Work of the France-Cameroon Multidisciplinary Joint Committee (5 Feb. 2025)

Published: Tue Feb 25 2025


The France-Cameroon Multidisciplinary Joint Committee on the role and commitment of France and Cameroon in combating separatist and opposition movements between 1945 and 1971 submitted its work to the President of the French Republic, Emmanuel Macron, and the President of the Republic of Cameroon, Paul Biya, at a handover ceremony in two phases, beginning in Paris on 21 January 2025 and ending in Yaoundé on 28 January.

This Committee was co-chaired by French researcher Karine Ramondy and Cameroonian artist Blick Bassy. The research component led by Karine Ramondy and comprising 14 Cameroonian and French researchers delivered an almost-1,000 page scientific report, along with recommendations for remembrance, which is freely accessible on the Vie Publique website and published by Hermann. The artistic component led by Blick Bassy features about 30 artistic and cultural productions as part of a cultural season on the theme of “funerals of remembrance” which is also available on Vie Publique.

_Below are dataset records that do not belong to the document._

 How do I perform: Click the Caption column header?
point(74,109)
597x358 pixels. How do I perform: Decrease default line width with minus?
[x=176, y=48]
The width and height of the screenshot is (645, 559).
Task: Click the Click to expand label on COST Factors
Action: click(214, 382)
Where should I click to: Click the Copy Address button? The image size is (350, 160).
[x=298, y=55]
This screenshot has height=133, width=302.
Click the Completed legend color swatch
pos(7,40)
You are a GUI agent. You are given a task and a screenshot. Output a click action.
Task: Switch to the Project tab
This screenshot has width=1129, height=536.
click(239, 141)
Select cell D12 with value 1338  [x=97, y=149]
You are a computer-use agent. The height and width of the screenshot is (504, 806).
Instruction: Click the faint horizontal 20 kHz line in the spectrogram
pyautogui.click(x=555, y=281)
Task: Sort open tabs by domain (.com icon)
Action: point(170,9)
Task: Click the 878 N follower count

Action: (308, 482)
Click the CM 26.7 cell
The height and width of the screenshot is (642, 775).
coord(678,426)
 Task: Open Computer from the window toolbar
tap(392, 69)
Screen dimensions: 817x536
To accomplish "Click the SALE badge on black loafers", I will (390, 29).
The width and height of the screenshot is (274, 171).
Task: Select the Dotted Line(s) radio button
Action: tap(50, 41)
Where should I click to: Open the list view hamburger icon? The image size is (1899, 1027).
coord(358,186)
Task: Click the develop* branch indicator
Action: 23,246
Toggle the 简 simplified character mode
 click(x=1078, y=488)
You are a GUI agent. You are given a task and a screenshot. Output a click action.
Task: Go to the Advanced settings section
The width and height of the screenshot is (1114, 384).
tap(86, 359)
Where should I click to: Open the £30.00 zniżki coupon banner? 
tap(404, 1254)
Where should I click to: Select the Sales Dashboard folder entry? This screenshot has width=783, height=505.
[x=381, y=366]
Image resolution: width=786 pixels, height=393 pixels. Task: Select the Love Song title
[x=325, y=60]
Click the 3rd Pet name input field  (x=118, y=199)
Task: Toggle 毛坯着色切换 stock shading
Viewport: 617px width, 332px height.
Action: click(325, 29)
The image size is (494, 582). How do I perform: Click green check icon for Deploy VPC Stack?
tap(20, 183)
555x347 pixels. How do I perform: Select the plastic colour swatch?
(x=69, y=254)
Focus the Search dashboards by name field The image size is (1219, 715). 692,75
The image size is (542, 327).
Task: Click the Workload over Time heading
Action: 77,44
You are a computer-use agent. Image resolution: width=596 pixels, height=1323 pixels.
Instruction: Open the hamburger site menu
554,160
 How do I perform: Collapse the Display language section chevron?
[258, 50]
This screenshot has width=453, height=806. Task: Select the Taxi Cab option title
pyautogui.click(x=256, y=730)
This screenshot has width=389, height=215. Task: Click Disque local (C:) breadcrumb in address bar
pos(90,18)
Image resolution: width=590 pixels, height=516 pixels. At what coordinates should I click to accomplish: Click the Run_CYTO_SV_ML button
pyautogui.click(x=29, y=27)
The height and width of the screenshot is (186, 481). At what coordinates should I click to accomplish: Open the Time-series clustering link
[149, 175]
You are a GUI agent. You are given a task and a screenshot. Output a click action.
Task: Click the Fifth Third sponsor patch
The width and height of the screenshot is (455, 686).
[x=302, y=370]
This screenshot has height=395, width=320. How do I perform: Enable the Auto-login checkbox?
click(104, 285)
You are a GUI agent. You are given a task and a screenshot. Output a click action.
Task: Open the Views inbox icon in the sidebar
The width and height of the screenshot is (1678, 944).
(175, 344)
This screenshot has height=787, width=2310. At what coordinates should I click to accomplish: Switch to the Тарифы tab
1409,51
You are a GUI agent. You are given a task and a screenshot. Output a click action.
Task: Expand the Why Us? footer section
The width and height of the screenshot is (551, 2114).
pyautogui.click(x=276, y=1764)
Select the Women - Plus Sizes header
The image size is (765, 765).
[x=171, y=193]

This scientific research and these proposals are a key step in the factfinding efforts undertaken by France and Cameroon since 2022. This series is part of a broader political remembrance initiated by the President of the French Republic in 2017, involving Algeria, Rwanda, Senegal and now Cameroon.

The origins of the Committee

During French President Emmanuel Macron's official visit to Yaoundé in July 2022, the French and Cameroonian Presidents agreed to set up a Joint Committee of historians and artists to examine France's role in the repression of separatist and opposition movements in Cameroon between 1945 and 1971 and to carry out an “essential historical exercise” on the path to remembrance.

The Committee's work had three goals:

  • An exercise in transparency with regard to Cameroonian and French civil societies;
  • A gesture of recognition and shared remembrance through artistic creation;
  • An educational approach for French people about a still little-known conflict.
  • In line with the commitment made in Yaoundé in July 2022, the French archives were fully opened up to Committee researchers, in order to shed light on the events of the Cameroonian independence period.

The Committee reviewed 1,100 boxes of archives, had access to 2,300 declassified documents and held about 100 interviews in both Cameroon and France.

During the handover ceremonies in Paris and Yaoundé, the two Presidents raised the issue of creating a committee to follow up on recommendations, review teaching programmes and support historical research on the period.